Coinbaseが約30分の間に、シバイヌ(SHIB)約1兆1632億個を3回に分けて移動したことが分かった。大口のオンチェーン移動ではあるものの、市場での売却を直接示す動きではなく、取引所内部のウォレット再配置との見方が強い。
ブロックチェーンメディアDecryptが23日(現地時間)に報じたところによると、オンチェーンデータ企業のArkham Intelligenceは、CoinbaseがSHIB1兆1632億1329万9134個を新設の3ウォレットに分散して移動したことを確認した。
送信元はいずれもCoinbase Prime Custodyのウォレットだった。最初の取引では、ウォレットアドレス「0x674」から2421億3275万3815個が新たなウォレットへ移動。続いて、アドレス「0x937」から3480億8054万5216個が別の新規ウォレットに送られた。
最大の取引は約5730億個規模で、アドレス「0xa59」から移動された。ブロックチェーン分析家は、実行時点や取引パターンを踏まえ、この送金についてもCoinbase内部の資産移動とみている。
3件の取引はいずれも約30分以内に完了した。ただ、今回の移動を市場での買いや売りを示す取引とみるのは難しいという。移動先はいずれもCoinbase管理下の新規ウォレットと推定されており、記事執筆時点では、その後の追加移動や外部への送金は確認されていない。Decryptは、顧客注文に伴う売買ではなく、取引所の運用上のウォレット再配置と伝えた。

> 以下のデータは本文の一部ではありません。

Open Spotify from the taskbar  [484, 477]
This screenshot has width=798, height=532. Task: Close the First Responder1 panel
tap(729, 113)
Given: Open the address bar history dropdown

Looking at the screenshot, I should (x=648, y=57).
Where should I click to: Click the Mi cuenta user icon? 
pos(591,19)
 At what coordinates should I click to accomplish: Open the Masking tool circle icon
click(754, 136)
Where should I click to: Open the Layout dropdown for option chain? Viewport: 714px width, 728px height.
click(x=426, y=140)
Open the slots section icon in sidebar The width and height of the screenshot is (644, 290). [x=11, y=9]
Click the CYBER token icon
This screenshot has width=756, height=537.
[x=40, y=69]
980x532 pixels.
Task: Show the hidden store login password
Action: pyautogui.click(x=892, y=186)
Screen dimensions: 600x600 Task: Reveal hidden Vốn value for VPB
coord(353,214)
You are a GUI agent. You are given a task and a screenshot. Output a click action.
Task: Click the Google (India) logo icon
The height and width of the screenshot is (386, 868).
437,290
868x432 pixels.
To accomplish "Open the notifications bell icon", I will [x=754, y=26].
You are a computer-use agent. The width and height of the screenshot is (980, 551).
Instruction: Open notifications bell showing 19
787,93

大手取引所やカストディ企業が、セキュリティ強化や流動性管理、運用効率の向上を目的に、デジタル資産を複数の新規ウォレットへ分散保管するケースは珍しくない。
今回の動きも、こうした目的に沿った内部ウォレットの再配置とみられる。最近では、BinanceがSHIB約4000億個を内部ウォレット間で移動した事例とも類似するとの見方がある。この際も大口移動が観測されたが、最終的には取引所運用に伴う内部再配置と受け止められた。
一方、SHIBは暗号資産の時価総額ランキングで30位に迫っている。現在の時価総額は約24億9000万ドルで、ランキング31位。30位のテザーゴールド(XAUT)は約25億2000万ドルで、その差は大きくない。
市場では、今回の大規模なオンチェーン移動は売りシグナルというより、取引所の運用上の措置として受け止められている。今後は、実際の入出金動向や市場の取引量に変化が出るかが注目点となる。